DNA cytosine modifications are key epigenetic regulators of cellular processes in mammalian cells, with their misregulation leading to varied disease states. In the human malaria parasite Plasmodium falciparum, a unicellular eukaryotic pathogen, little is known about the predominant cytosine modifications, cytosine methylation and hydroxymethylation.

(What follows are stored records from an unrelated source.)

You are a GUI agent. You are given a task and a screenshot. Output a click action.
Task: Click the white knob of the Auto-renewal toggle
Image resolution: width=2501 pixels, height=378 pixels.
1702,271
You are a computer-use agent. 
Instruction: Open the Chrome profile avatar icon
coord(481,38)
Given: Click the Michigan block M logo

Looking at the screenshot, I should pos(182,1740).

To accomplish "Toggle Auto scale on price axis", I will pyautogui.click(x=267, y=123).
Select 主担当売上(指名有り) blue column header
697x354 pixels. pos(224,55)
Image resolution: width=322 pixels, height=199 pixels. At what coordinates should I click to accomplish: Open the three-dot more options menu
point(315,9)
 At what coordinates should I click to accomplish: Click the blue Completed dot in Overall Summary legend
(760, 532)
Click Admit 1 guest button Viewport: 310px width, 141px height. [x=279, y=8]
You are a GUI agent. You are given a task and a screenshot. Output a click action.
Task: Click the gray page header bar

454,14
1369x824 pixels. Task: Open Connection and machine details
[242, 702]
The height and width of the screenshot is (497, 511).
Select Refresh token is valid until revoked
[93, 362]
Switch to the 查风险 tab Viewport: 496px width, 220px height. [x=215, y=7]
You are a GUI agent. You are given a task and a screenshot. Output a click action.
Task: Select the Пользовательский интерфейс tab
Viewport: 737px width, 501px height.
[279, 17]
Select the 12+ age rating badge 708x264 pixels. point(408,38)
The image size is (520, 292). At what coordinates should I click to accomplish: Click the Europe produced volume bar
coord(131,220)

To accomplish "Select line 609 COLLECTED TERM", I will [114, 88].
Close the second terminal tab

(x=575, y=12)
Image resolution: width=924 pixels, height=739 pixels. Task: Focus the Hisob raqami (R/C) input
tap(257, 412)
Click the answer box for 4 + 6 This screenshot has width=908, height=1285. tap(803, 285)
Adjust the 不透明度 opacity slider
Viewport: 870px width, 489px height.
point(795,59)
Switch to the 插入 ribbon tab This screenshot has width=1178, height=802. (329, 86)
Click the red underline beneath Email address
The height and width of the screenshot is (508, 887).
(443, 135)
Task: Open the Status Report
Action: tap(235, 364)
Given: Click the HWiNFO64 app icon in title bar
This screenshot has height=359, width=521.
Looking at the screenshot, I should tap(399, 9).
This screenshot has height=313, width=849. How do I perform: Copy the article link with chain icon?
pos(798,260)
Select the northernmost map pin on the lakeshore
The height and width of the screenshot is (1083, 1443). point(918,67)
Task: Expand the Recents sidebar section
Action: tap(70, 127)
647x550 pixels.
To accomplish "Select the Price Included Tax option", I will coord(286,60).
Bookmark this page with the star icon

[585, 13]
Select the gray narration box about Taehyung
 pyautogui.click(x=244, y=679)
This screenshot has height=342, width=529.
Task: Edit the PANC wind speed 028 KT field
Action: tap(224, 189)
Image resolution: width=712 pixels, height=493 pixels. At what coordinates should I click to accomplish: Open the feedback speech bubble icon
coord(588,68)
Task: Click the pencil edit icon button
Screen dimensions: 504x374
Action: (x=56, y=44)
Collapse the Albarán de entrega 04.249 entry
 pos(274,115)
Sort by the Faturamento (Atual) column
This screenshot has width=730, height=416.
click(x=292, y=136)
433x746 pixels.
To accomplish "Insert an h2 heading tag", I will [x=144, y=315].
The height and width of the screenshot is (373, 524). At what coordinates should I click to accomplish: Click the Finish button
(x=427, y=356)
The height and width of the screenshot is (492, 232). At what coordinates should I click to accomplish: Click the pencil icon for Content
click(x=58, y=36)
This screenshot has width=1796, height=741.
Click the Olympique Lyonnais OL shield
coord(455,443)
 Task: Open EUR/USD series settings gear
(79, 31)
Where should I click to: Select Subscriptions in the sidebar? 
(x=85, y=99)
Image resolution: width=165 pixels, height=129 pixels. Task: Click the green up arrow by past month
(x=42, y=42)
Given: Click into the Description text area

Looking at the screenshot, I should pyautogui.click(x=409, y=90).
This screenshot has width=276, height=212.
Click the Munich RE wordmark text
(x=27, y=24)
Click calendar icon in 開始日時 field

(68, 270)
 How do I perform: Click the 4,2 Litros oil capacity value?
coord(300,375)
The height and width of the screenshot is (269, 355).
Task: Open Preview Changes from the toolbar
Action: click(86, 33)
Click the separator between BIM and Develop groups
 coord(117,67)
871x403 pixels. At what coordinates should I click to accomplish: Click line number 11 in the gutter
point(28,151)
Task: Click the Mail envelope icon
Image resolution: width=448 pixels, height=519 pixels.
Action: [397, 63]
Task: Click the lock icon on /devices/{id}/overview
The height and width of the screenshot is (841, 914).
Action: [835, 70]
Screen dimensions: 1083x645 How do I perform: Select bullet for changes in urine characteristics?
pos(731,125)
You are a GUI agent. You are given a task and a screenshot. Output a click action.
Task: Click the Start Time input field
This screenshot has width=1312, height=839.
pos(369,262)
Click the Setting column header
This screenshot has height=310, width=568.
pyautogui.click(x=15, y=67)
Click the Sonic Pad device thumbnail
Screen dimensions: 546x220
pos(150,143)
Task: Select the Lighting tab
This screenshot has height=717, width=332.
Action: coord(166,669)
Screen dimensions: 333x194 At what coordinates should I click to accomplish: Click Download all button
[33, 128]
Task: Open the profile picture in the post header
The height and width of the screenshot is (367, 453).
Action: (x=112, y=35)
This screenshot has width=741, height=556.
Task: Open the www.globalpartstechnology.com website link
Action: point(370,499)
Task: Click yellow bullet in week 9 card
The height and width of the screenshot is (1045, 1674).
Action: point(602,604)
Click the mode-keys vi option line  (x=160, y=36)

Here, we report the first identification and genome-wide distribution map of 5-hydroxymethylcytosine (5hmC) in P. falciparum. For genome-wide mapping, to discriminate between 5hmC and the previously reported 5-methylcytosine (5mC), we used a combination of bisulfite sequencing and oxidative bisulfite sequencing. Our results challenge previously reported 5mC levels for P. falciparum and 5mC/5hmC ratios and patterns in mammalian cells: 5hmC is the predominant cytosine modification in P. falciparum (0.2% of all cytosines and 98% of all modified cytosines), and is enriched at genic regions in a CHH context. Gene body 5hmC levels negatively correlate to transcript levels, with 580 genes stably marked with 5hmC throughout asexual development: these include genes involved in pathogenesis and motor activity. Our work highlights the existence of a new epigenetic pathway in P. falciparum that could be exploited for the development of new antimalarials.